■ Records excerpted from a collection ■
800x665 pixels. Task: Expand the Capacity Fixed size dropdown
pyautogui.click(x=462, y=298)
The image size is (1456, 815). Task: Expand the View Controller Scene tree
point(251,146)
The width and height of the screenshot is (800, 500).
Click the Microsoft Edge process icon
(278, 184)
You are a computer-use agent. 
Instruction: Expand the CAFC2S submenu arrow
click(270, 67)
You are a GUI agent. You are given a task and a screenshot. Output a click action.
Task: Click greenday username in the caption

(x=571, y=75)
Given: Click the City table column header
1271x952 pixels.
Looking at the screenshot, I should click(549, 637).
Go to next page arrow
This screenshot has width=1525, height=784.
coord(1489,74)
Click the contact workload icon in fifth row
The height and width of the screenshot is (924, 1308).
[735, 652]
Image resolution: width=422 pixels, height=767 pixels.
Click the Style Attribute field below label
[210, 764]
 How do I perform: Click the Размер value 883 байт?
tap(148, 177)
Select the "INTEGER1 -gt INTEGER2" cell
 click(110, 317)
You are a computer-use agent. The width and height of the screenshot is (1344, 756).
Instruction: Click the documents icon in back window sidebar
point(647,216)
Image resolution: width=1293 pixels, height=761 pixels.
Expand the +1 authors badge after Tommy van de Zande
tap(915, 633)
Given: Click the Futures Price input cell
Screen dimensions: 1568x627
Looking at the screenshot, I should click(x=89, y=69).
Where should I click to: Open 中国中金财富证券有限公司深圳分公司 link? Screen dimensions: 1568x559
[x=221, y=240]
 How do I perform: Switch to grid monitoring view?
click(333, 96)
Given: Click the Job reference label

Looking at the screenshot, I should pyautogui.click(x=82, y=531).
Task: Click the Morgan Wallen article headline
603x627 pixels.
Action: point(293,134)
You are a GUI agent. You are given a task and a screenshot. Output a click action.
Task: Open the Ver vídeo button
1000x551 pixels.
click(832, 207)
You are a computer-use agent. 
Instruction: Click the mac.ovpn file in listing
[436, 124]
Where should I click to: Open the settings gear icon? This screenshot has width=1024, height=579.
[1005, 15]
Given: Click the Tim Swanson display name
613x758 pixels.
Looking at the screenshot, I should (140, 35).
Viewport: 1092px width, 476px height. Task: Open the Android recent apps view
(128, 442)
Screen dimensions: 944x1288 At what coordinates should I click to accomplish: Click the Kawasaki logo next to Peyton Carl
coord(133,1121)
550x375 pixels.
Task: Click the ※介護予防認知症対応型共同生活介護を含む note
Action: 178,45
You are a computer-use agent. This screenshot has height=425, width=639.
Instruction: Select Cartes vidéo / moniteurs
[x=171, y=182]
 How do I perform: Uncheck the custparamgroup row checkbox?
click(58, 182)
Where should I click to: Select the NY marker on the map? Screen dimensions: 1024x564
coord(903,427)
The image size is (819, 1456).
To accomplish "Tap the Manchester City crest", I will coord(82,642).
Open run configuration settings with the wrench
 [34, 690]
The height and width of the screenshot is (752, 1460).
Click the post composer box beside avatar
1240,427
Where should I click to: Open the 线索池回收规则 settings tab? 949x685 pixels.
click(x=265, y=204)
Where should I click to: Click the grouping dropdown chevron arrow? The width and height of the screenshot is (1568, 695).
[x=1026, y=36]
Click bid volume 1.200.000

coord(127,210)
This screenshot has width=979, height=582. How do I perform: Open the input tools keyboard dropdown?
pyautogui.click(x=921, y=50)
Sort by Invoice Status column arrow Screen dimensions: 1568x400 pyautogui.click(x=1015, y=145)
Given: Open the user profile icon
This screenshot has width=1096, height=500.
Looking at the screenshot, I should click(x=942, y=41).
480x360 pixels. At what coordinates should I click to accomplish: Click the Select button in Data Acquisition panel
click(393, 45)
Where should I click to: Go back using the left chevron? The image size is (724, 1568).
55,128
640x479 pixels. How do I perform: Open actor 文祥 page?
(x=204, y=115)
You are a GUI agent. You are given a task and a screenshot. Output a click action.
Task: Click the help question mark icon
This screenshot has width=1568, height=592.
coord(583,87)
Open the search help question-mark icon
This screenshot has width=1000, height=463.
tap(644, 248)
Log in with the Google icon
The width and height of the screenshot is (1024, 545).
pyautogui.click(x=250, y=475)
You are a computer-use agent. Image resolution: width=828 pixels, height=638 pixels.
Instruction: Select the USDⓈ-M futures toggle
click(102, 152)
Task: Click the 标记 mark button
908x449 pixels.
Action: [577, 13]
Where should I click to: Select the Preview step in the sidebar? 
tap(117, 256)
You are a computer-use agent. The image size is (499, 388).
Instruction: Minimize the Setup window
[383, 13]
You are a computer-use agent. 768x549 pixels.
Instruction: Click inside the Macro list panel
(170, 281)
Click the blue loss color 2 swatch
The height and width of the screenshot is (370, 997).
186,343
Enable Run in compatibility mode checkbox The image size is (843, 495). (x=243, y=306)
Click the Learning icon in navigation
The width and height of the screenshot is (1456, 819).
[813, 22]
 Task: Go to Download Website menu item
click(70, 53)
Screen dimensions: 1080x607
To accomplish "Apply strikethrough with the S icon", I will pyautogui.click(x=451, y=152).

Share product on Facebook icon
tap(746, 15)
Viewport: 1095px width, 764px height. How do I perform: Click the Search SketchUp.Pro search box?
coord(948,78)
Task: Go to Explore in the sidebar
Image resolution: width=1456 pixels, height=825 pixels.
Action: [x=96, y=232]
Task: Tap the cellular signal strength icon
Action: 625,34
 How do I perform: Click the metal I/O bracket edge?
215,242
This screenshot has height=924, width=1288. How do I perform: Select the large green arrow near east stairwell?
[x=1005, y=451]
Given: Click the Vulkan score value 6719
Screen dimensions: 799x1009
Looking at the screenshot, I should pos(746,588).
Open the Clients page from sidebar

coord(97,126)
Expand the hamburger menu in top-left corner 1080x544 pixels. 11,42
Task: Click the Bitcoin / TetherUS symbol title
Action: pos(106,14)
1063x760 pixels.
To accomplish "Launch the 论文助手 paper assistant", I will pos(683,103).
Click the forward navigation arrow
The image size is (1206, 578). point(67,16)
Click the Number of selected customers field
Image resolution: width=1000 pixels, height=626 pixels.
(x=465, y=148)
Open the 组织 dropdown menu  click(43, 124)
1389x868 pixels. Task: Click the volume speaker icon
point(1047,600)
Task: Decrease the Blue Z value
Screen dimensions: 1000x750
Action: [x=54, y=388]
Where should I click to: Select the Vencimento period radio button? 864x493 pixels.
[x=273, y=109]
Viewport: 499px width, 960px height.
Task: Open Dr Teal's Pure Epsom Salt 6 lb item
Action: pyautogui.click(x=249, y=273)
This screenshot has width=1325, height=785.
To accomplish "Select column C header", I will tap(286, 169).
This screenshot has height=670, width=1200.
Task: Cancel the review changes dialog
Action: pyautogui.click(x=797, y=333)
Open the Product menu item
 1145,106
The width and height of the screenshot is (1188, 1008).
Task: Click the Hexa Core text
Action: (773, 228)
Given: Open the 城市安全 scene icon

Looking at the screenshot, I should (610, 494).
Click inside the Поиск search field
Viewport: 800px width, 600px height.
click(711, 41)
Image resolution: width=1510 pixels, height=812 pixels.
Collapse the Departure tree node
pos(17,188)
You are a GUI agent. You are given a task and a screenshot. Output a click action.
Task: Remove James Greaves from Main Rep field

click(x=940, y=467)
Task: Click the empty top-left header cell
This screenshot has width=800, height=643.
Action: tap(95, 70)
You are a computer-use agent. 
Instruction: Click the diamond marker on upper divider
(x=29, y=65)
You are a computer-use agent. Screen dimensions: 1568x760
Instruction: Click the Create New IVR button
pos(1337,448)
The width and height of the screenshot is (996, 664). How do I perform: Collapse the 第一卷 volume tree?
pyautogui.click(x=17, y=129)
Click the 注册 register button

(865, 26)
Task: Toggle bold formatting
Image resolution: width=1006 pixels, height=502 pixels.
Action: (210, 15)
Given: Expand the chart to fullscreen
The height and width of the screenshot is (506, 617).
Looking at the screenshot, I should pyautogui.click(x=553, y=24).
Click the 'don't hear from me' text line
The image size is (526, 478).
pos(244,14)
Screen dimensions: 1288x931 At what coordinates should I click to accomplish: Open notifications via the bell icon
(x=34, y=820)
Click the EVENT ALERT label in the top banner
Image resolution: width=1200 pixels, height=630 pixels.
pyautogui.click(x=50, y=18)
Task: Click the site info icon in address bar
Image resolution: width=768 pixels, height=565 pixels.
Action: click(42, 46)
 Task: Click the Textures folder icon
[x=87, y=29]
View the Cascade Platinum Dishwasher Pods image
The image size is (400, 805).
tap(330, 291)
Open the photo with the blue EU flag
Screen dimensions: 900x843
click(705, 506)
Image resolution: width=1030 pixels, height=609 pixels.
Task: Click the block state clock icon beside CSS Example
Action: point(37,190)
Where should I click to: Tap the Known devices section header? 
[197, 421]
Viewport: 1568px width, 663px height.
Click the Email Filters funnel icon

■ The task ■
The required output is the set of lines from the first line of the data through the line that contains "Given: Click the City table column header", transcribed exactly.

■ Exercise result ■
800x665 pixels. Task: Expand the Capacity Fixed size dropdown
pyautogui.click(x=462, y=298)
The image size is (1456, 815). Task: Expand the View Controller Scene tree
point(251,146)
The width and height of the screenshot is (800, 500).
Click the Microsoft Edge process icon
(278, 184)
You are a computer-use agent. 
Instruction: Expand the CAFC2S submenu arrow
click(270, 67)
You are a GUI agent. You are given a task and a screenshot. Output a click action.
Task: Click greenday username in the caption

(x=571, y=75)
Given: Click the City table column header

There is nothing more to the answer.